The 3D printer's extruder is the part that spits out the hot filament. This may be due to two main problems. Over extrusion when the filament is used a lot, and under extrusion when the filament is used little. It is also necessary to take into account the thickness of the filament passing through the nozzle of the 3D printer. However, it is relatively easy to fix if it is out of order. To find out if your 3D printer is under or over extruding, you'll need a ruler, tape measure, or compass. Start by doing two marks 100 mm apart on the filament, then align the bottom mark with the top of the extruder. Then set the extrusion length to 100 in the 3D printer software and run the extrusion command.
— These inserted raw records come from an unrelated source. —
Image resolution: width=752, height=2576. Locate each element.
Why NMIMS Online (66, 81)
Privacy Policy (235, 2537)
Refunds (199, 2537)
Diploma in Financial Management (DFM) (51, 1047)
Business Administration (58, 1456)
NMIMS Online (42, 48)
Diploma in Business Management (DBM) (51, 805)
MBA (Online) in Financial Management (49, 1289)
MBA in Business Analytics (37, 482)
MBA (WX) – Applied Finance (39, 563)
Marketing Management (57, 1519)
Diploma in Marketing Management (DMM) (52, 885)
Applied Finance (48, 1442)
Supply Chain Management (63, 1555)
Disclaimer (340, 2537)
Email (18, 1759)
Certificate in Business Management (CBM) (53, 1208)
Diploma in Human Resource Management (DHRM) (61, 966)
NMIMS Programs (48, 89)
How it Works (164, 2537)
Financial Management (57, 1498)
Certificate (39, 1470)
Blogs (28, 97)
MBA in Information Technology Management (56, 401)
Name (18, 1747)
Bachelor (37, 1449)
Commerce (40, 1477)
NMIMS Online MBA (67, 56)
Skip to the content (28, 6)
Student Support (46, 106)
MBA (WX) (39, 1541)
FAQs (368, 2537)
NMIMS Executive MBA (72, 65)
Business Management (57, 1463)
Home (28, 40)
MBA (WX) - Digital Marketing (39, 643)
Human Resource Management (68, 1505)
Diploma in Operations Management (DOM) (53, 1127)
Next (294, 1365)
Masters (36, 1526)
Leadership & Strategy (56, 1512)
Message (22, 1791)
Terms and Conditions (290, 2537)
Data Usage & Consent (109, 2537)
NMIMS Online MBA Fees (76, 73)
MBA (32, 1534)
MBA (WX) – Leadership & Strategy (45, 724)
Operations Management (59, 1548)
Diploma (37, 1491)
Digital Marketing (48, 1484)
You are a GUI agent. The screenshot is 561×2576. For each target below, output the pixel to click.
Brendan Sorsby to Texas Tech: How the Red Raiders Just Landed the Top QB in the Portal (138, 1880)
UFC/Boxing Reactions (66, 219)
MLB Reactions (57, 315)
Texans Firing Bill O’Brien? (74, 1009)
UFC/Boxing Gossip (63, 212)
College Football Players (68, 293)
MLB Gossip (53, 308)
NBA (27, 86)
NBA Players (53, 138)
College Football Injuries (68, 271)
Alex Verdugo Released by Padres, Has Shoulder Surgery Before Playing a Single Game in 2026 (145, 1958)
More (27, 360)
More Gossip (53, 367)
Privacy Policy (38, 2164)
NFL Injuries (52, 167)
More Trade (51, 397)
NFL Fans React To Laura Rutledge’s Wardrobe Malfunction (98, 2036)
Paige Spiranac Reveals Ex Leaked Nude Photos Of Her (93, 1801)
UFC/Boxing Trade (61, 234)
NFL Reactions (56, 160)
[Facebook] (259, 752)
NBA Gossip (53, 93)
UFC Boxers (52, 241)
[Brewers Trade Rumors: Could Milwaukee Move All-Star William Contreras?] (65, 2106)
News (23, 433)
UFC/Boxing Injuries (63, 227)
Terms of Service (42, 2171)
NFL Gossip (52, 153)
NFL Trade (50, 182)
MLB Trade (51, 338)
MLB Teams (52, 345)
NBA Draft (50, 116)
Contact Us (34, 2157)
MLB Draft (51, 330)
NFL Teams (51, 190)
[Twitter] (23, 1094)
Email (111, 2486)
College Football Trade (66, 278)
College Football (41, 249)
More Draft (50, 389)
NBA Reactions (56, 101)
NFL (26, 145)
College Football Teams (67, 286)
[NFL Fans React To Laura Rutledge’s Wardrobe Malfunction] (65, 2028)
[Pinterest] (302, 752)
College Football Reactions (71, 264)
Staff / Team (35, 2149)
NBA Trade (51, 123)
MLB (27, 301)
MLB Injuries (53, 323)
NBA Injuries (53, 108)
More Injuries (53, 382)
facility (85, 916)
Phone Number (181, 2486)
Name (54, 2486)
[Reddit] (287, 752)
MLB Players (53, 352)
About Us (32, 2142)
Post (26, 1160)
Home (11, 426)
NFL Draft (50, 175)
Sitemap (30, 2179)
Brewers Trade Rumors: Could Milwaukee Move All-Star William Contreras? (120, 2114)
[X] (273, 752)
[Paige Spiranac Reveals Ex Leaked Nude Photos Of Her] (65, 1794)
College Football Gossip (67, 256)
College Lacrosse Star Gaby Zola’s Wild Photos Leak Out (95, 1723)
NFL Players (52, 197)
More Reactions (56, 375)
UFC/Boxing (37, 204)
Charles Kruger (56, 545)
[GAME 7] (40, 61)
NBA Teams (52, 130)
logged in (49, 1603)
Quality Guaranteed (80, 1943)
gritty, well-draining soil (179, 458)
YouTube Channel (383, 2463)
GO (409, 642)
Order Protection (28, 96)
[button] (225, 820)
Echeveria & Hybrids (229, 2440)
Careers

Calibrating 3D printers also requires checking the accuracy of their measurements . To do this, you can use a piece of tape to mark two areas 100mm apart on the printer's base plate. On one of them, install the nozzle and ask the printer to move 100 mm in the desired direction. Then check that your device is exactly on the tape.

Measurements are rarely correct on the first try. Even a difference of tenths of a millimeter can greatly affect the quality of subsequent prints. 3D printers are precision machines and their motors must be calibrated to ensure accuracy. For the X and Y axes , adjust the values ​​of M92 until you fix the offset at exactly 100mm.

A ruler must be used to calibrate the Z motor of 3D printers. Place the ruler vertically on the printing plate and move the Z axis by 100mm. Then, as in the case of engines X and Y, , change the values ​​of M92 so that the travel is always 100 mm.